What the exercise asks:
Output all entries below exactly as they are given.

· · ·

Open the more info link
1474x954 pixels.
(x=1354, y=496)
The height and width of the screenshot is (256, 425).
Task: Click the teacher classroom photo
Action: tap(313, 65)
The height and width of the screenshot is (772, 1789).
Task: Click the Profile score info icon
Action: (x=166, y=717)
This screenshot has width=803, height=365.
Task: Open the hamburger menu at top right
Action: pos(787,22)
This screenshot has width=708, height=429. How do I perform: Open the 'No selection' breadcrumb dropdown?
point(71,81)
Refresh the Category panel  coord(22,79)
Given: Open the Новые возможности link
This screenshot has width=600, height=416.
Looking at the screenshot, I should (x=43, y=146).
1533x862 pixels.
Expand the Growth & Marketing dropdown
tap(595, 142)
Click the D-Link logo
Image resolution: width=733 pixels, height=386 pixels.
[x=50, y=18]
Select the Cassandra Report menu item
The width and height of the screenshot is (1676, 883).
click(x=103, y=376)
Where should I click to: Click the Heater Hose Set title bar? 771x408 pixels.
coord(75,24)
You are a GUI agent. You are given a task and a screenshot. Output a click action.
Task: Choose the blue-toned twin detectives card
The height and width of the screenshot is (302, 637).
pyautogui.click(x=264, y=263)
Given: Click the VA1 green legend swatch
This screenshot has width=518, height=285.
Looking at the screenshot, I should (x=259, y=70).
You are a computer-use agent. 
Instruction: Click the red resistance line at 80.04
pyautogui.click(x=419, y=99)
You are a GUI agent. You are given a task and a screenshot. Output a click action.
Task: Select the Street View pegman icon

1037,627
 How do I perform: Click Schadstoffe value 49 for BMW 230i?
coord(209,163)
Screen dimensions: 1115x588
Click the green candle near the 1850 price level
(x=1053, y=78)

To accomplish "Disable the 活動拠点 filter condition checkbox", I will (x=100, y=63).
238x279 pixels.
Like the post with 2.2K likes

· · ·

Written solution:
Open the more info link
1474x954 pixels.
(x=1354, y=496)
The height and width of the screenshot is (256, 425).
Task: Click the teacher classroom photo
Action: tap(313, 65)
The height and width of the screenshot is (772, 1789).
Task: Click the Profile score info icon
Action: (x=166, y=717)
This screenshot has width=803, height=365.
Task: Open the hamburger menu at top right
Action: pos(787,22)
This screenshot has width=708, height=429. How do I perform: Open the 'No selection' breadcrumb dropdown?
point(71,81)
Refresh the Category panel  coord(22,79)
Given: Open the Новые возможности link
This screenshot has width=600, height=416.
Looking at the screenshot, I should (x=43, y=146).
1533x862 pixels.
Expand the Growth & Marketing dropdown
tap(595, 142)
Click the D-Link logo
Image resolution: width=733 pixels, height=386 pixels.
[x=50, y=18]
Select the Cassandra Report menu item
The width and height of the screenshot is (1676, 883).
click(x=103, y=376)
Where should I click to: Click the Heater Hose Set title bar? 771x408 pixels.
coord(75,24)
You are a GUI agent. You are given a task and a screenshot. Output a click action.
Task: Choose the blue-toned twin detectives card
The height and width of the screenshot is (302, 637).
pyautogui.click(x=264, y=263)
Given: Click the VA1 green legend swatch
This screenshot has width=518, height=285.
Looking at the screenshot, I should (x=259, y=70).
You are a computer-use agent. 
Instruction: Click the red resistance line at 80.04
pyautogui.click(x=419, y=99)
You are a GUI agent. You are given a task and a screenshot. Output a click action.
Task: Select the Street View pegman icon

1037,627
 How do I perform: Click Schadstoffe value 49 for BMW 230i?
coord(209,163)
Screen dimensions: 1115x588
Click the green candle near the 1850 price level
(x=1053, y=78)

To accomplish "Disable the 活動拠点 filter condition checkbox", I will (x=100, y=63).
238x279 pixels.
Like the post with 2.2K likes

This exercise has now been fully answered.